Permanent residency is an immigration thing here in France. If you have lived in France for 6 years and on a one year carte de séjour, you are "resident" for purposes of taxes, customs and everything else. If you purchase a camera from Japan, you will no doubt be assessed for VAT on importation. On both the price you paid plus the shipping charges. If the camera falls within the category of duty-able items, Customs will assess what you owe when the camera arrives and your delivery service will probably require that you pay any charges on delivery - or they'll bill you and then arrange for delivery after they have received payment.


----------



## vmoxa

Thank you, this is not worth the trouble and expense.


----------



## Peasant

vmoxa said:


> I wish to purchase a used camera from Japan. It is vintage equipment, made and once popular in Japan, and is impossible to find in France or continental Europe.
> If I were to purchase the camera... how do the customs fees work? How much should I expect to pay on a used item like this as a non-permanent resident?
> To whom do I pay? If the parcel is held until payment of fees, who notifies me and where do I pay?
> The camera costs about 400 USD, plus shipping. Thank you!


Some things I get from overseas have charges and some don't. It seems to be a crap shoot.

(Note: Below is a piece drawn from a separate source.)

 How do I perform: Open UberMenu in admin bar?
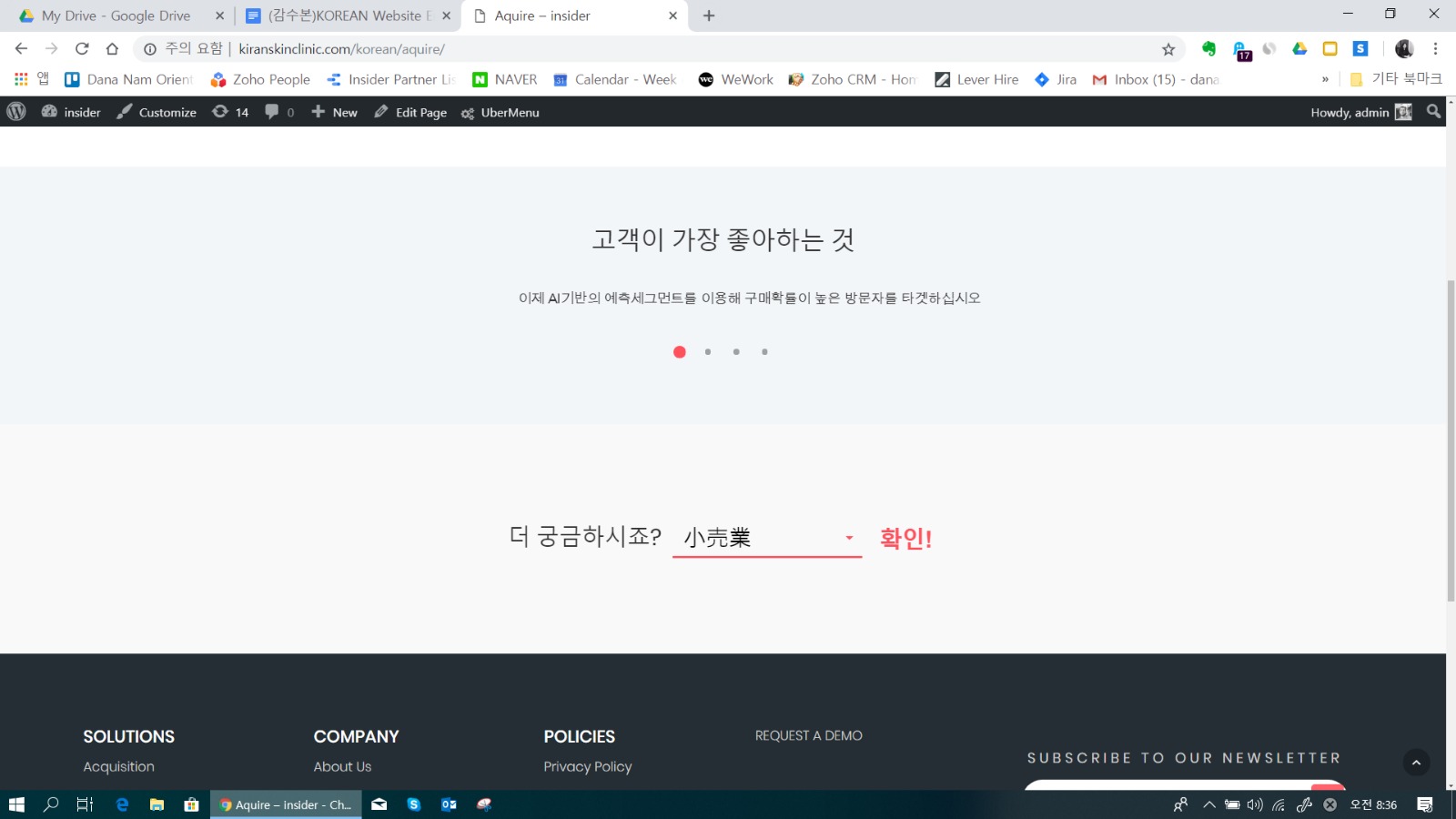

I recently bought an old Nikon F on Ebay from Japan for $375. The listing said that shipping was included (FedEx) but duty and VAT were not so I expected to get hit with charges around 25% upon arrival. Much to my surprise the camera arrived less than a week later with no money due and I have no idea why.

OTOH, a $150 guitar effects pedal from Colorado racked up $40 in customs & VAT fees. I got a email from the shipping company (I think it was UPS) to pay online. I did, package delivered.


----------